## Исходный текст
==============================

Уйдя из «Веселых ребят», где у меня постоянно были ссоры с руководителем П. Слободкиным, мы с супругом — музыкантом-тромбонистом — решили уехать в небольшой город в трех часах езды от Москвы, который назывался Калинин и где директор филармонии пообещал мне концертную ставку в 13 рублей.

Вспоминаю тот период времени как страшный сон в моей жизни. Вот тогда я познала все прелести концертной работы, колеся по всем, как это называл своим именем опять же Рознер, «Хацапетовскам» и «Мухосранскам». Филармония денег вовремя не платила, и мы с мужем буквально голодали, порой покупали буханку черного хлеба и делили ее на несколько дней, как в войну. Помню, как один певец, работавший с нами, пригласил нас к своей подруге, и первый вопрос, который мы задали ему, был: «А там будет что поесть?»

==============================

## Список
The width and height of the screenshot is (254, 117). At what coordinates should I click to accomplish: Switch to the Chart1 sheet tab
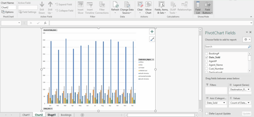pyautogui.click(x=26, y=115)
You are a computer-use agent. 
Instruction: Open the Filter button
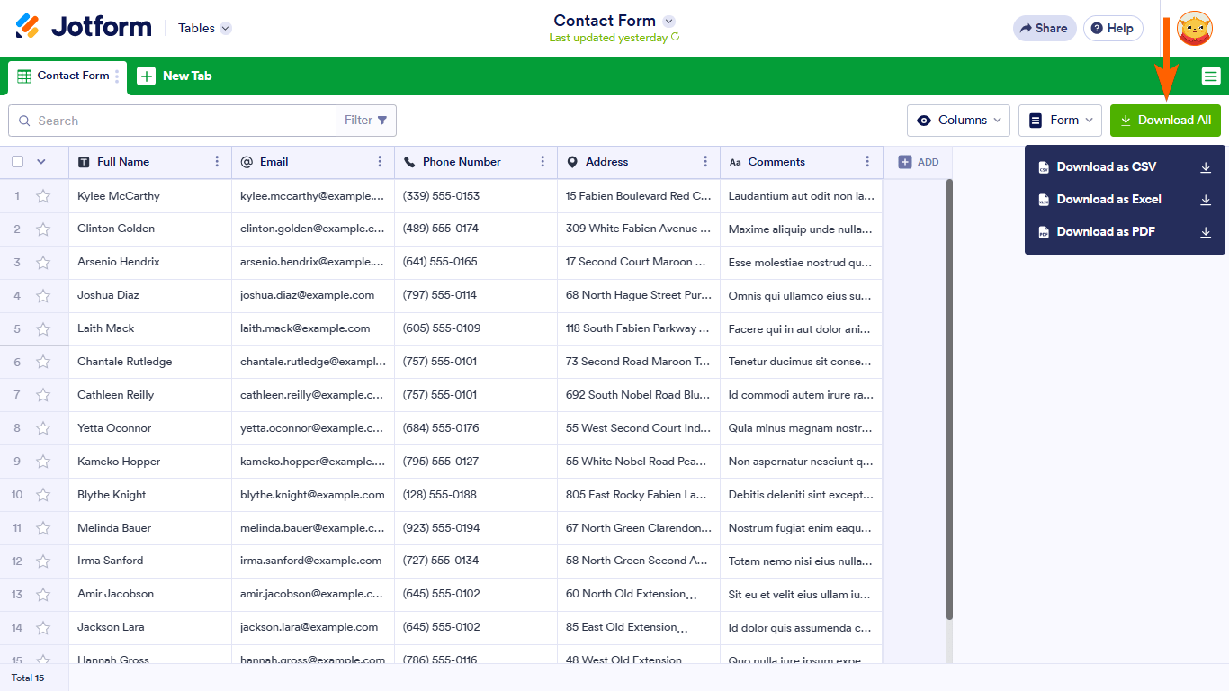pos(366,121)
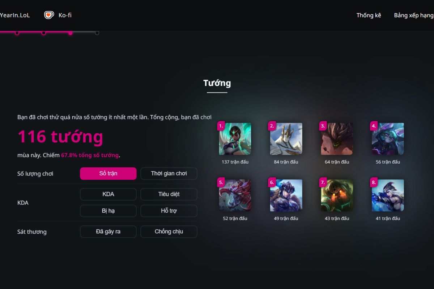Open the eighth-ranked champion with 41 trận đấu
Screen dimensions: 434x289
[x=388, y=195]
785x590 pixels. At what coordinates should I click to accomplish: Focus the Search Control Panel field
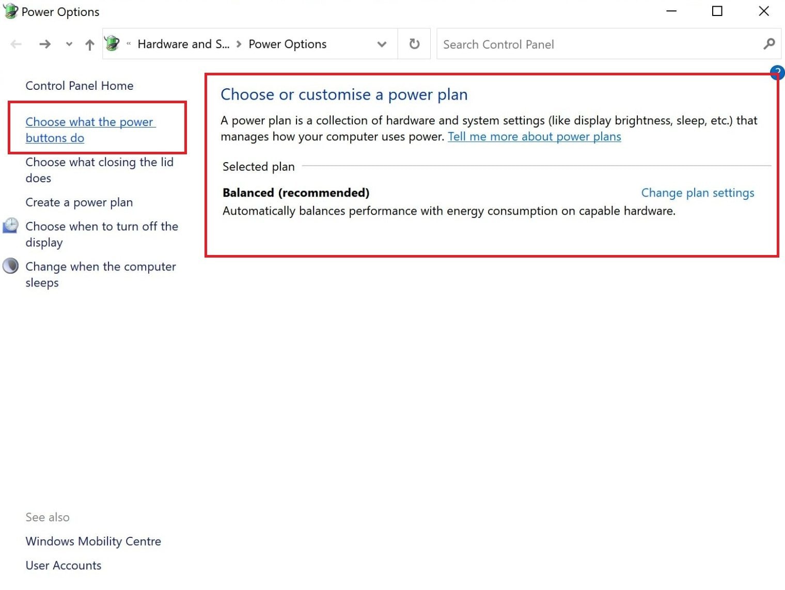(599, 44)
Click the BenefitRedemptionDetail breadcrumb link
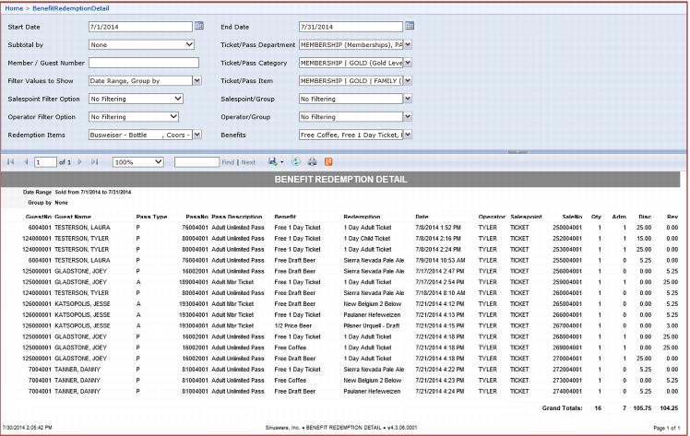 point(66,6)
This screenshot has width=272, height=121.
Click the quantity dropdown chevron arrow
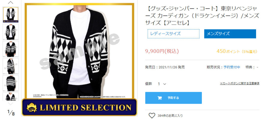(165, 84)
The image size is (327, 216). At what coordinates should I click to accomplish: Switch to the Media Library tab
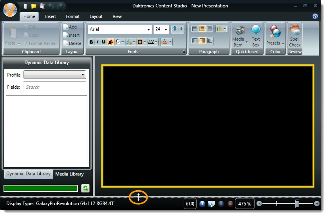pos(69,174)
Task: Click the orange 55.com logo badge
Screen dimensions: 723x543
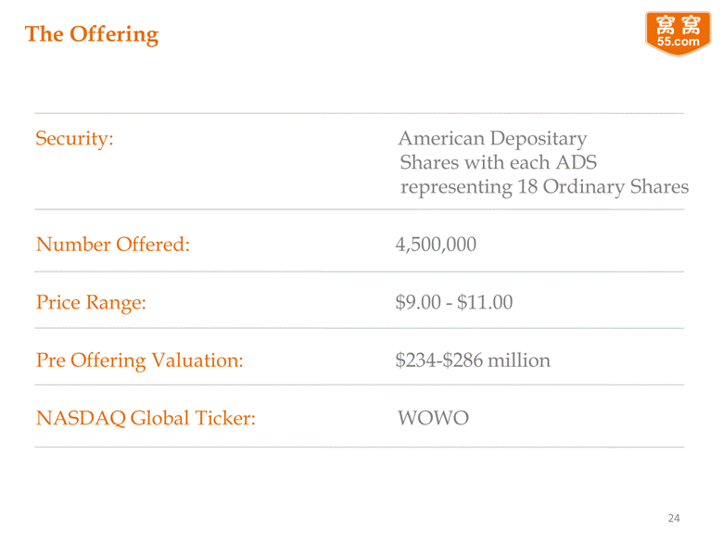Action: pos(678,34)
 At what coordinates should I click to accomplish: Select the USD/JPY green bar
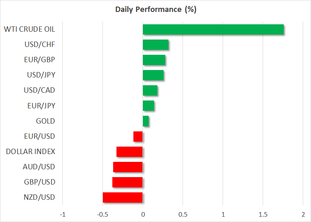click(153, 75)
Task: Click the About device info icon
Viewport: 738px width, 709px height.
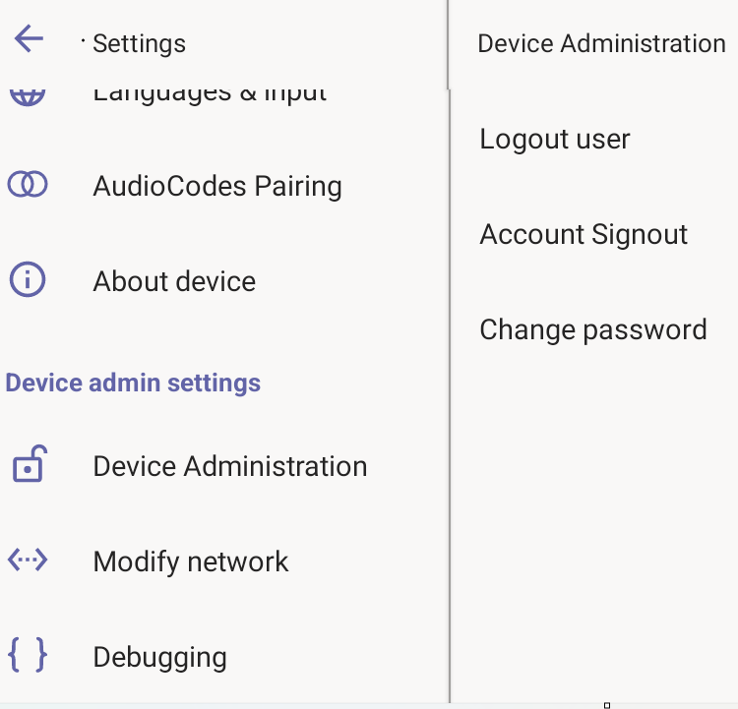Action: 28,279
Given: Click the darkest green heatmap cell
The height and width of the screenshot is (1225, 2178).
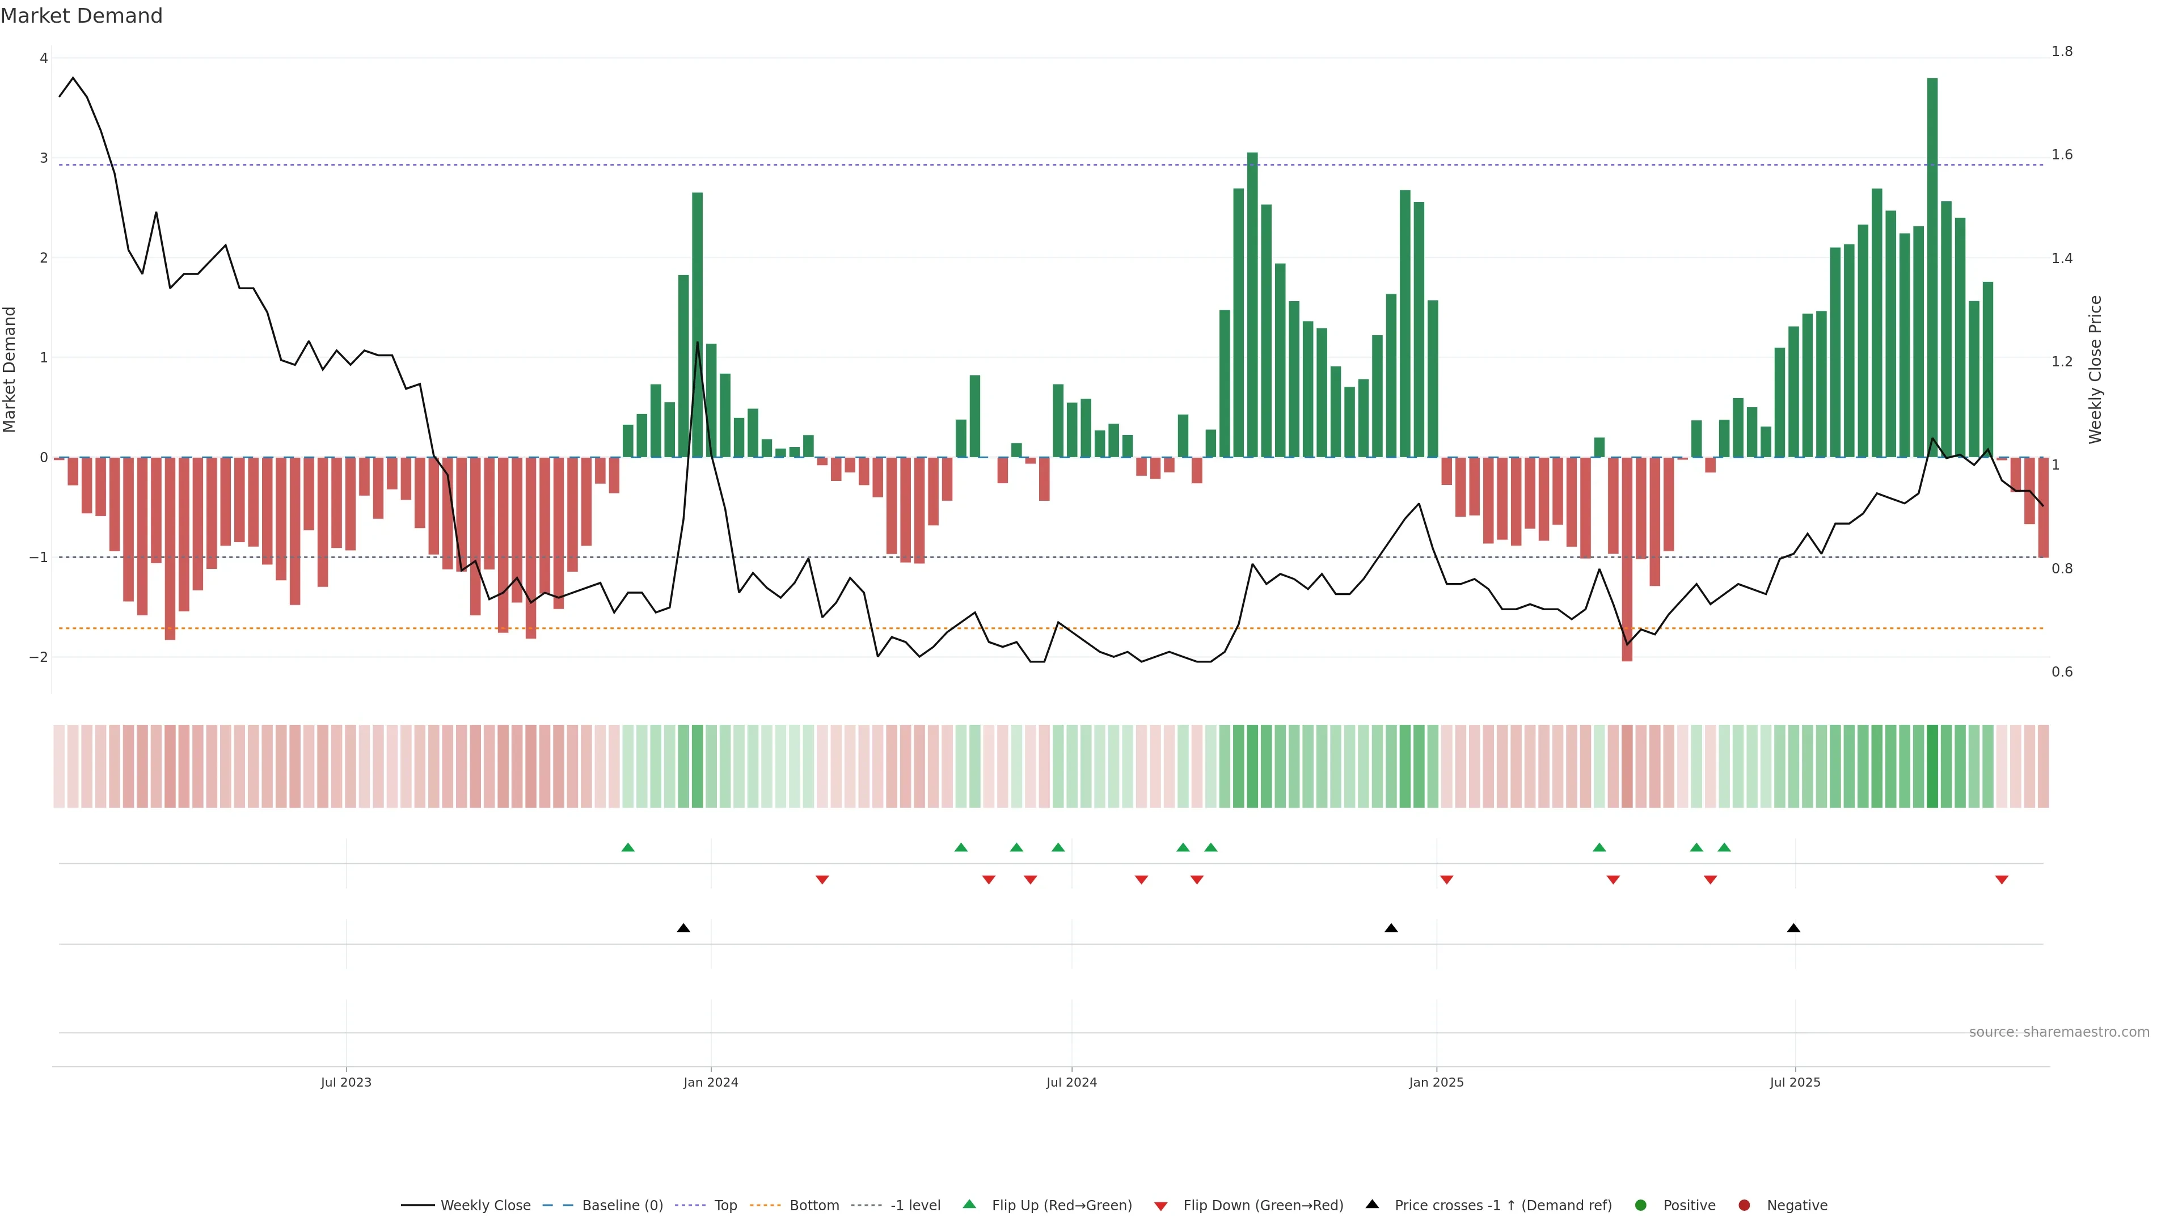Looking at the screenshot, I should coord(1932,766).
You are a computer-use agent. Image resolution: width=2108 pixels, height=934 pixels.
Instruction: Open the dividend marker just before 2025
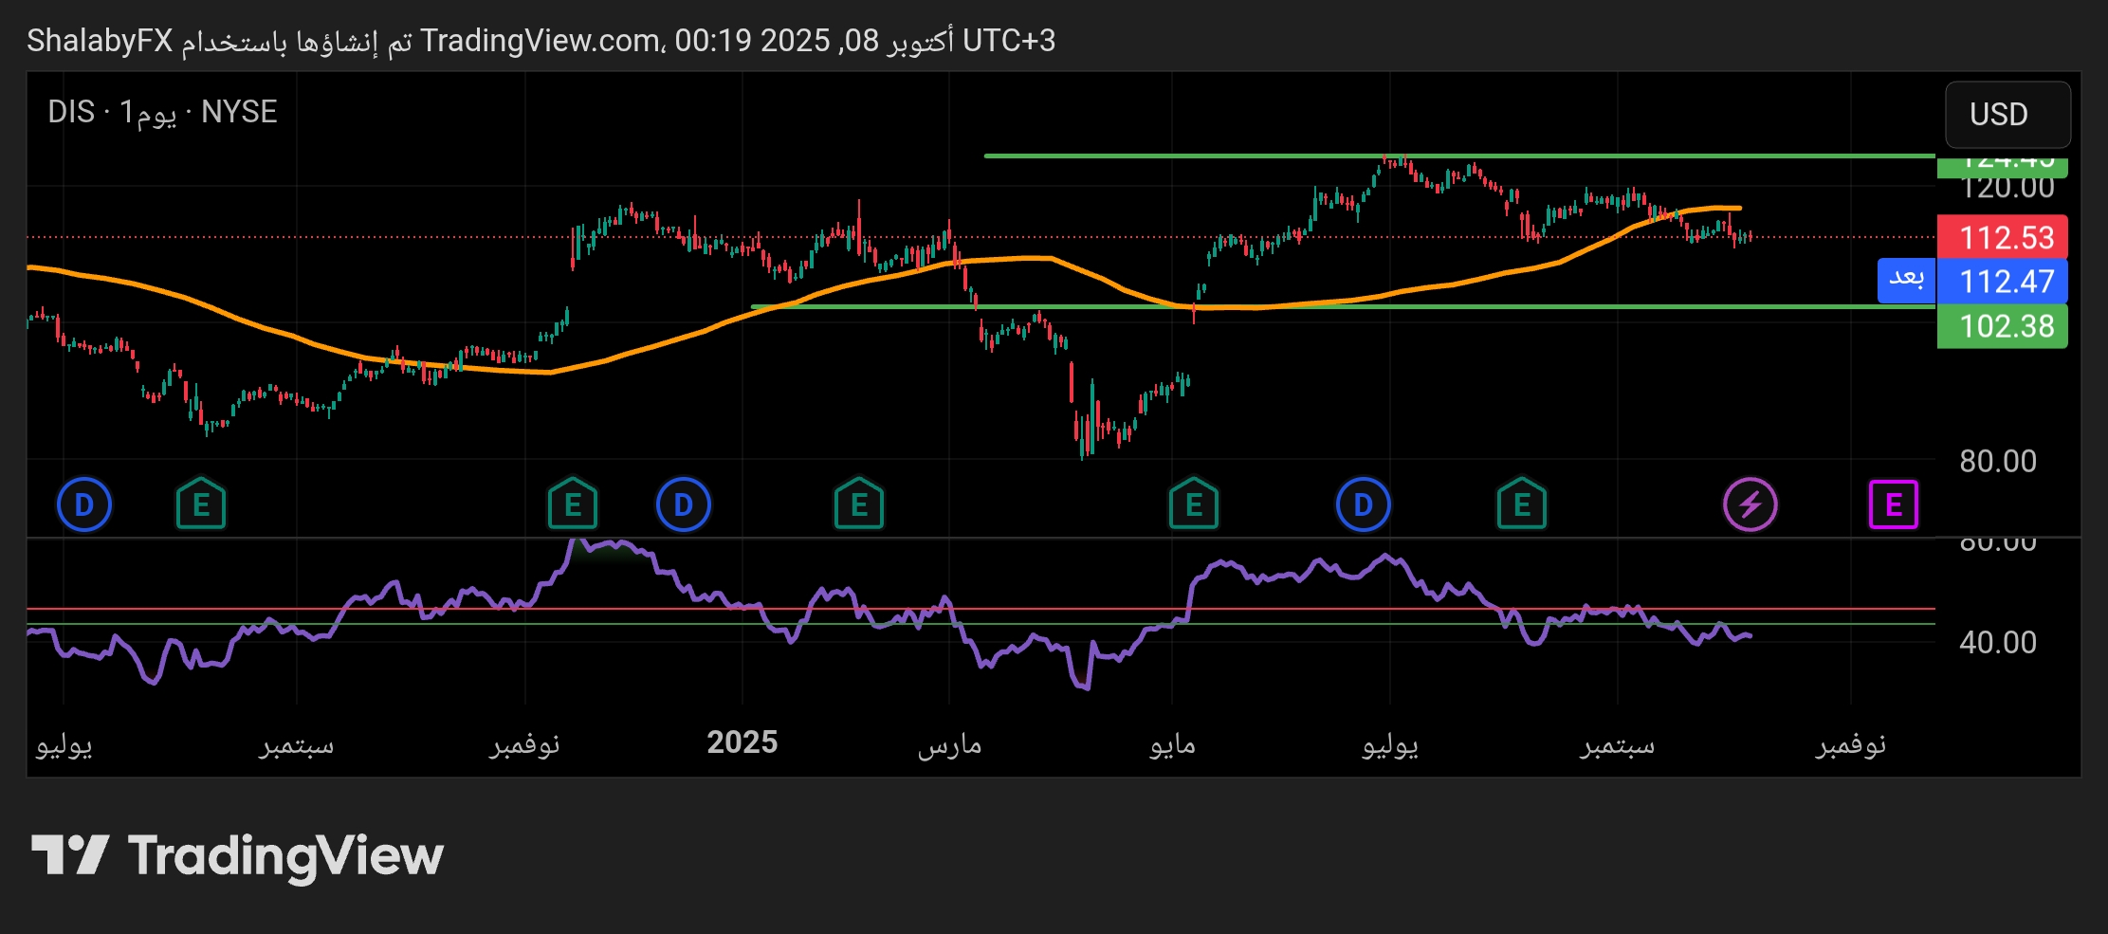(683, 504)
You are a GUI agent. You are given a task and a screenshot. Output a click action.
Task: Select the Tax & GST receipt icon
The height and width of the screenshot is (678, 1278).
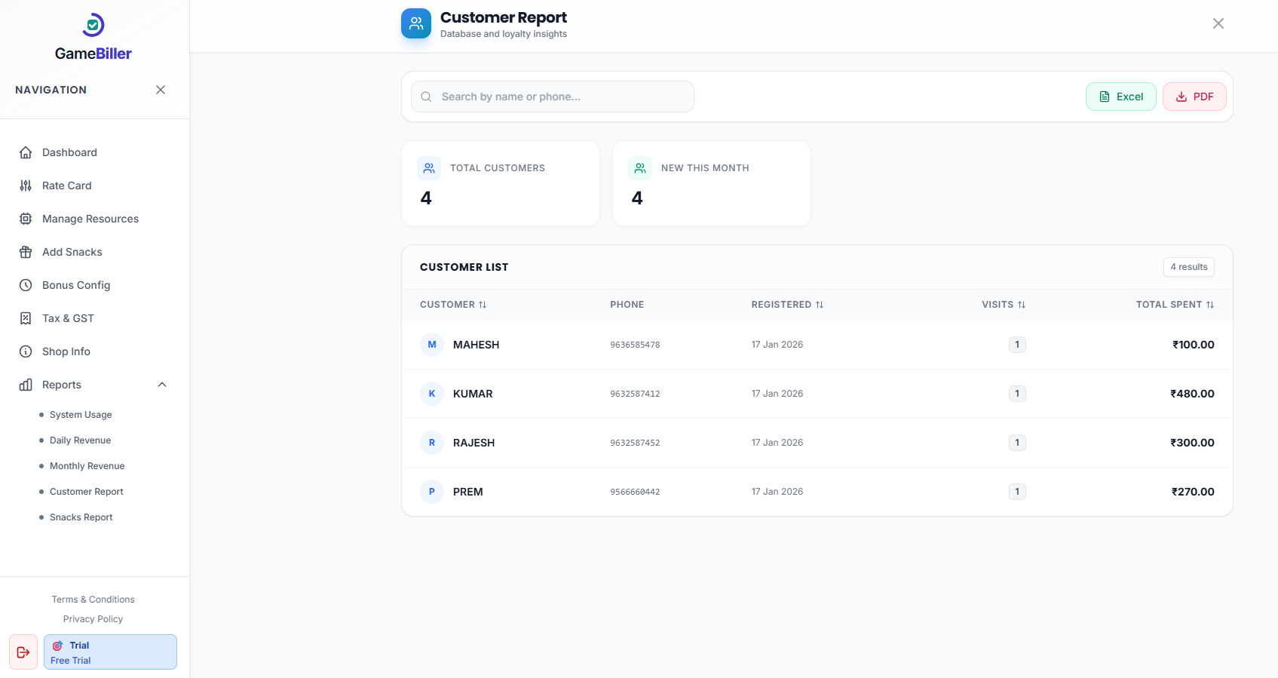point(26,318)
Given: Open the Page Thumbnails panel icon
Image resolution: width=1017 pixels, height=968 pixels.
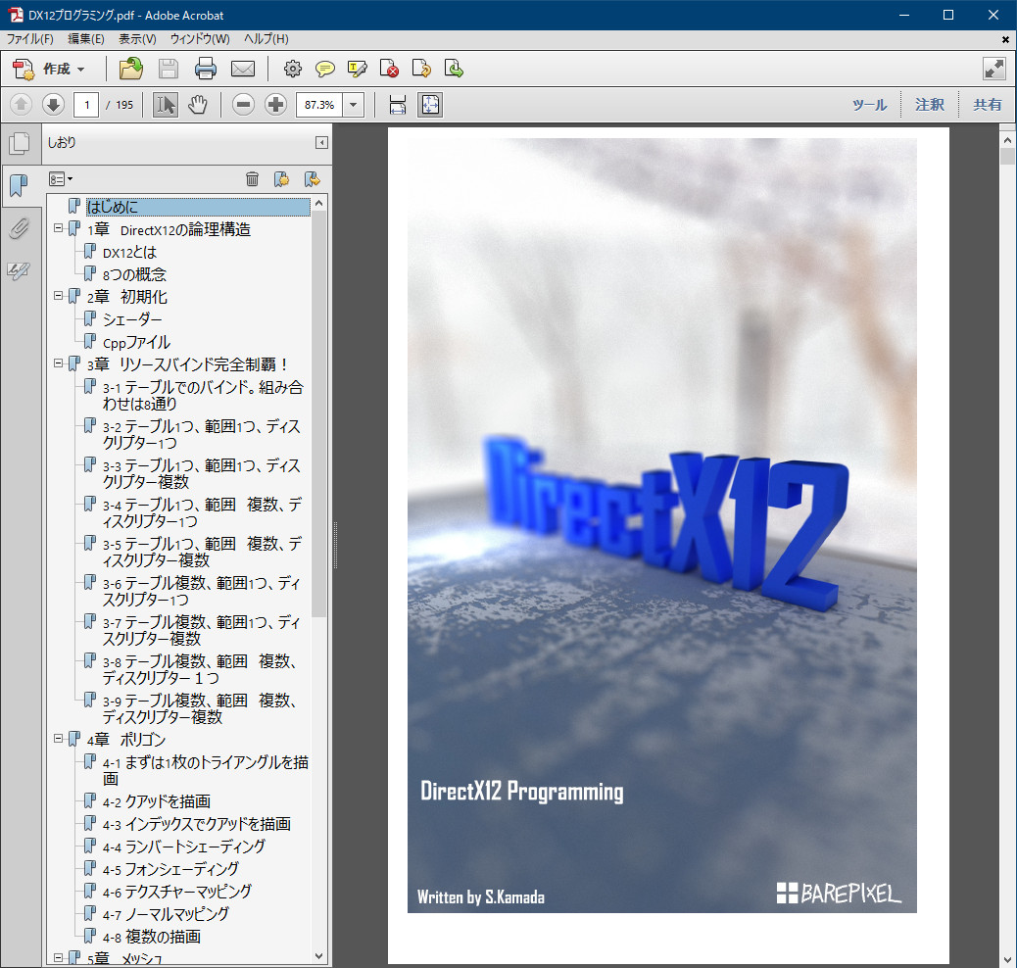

==============================

## Задания к упражнению
A - Перескажите отрывок воспоминаний о калининской филармонии в двух предложениях.
B - Назовите всех людей, упомянутых в отрывке воспоминаний о калининской филармонии, кроме самого автора.
C - Подхватите отрывок воспоминаний о калининской филармонии и допишите несколько предложений после его последней фразы.

## Ответы к заданиям
A - Уйдя из «Веселых ребят» из-за постоянных ссор с руководителем П. Слободкиным, автор с супругом-тромбонистом решили уехать в Калинин, где директор филармонии пообещал концертную ставку в 13 рублей. Этот период вспоминается как страшный сон: разъезды по мелким городам, невыплаченные вовремя деньги и голод, когда буханку черного хлеба делили на несколько дней.

B -
- П. Слободкин, руководитель «Веселых ребят»
- супруг автора, музыкант-тромбонист
- директор филармонии
- Рознер
- певец, работавший вместе с ними
- подруга этого певца

C -
Наверное, мы бы еще терпели некоторое время, работая в Калинине за обещанную мне концертную ставку, но в это время мои документы с просьбой о повышении ставки попали на стол человеку, бывшему в дружбе с виолончелистом Слободкиным, отцом П. Слободкина, руководителем «Веселых ребят», который не мог простить нам ухода из своего коллектива. Узнав об этом, я была готова к тому, что меня будут есть поедом, но деваться было некуда. Комиссия попросила меня спеть, при том что все знали, как я пою, тем более что в то время я была хорошо известна и любима на советской эстраде. Увидев в комиссии папу Слободкина, я тут же поняла, что повышения не будет, ко всему было еще написано сопроводительное письмо, в котором говорилось, что я профессионально непригодна!!!

Сколько я тогда перестрадала, знали только Господь Бог и мой муж. Я хотела броситься под машину — от отчаяния и несправедливости. И все это мой бедный муж вытерпел. Какое-то время мы жили у моих родителей, а потом получили телеграмму от одного администратора, очень делового человека, который предложил нам работу, и мы согласились. Работа была очень трудной, но и интересной.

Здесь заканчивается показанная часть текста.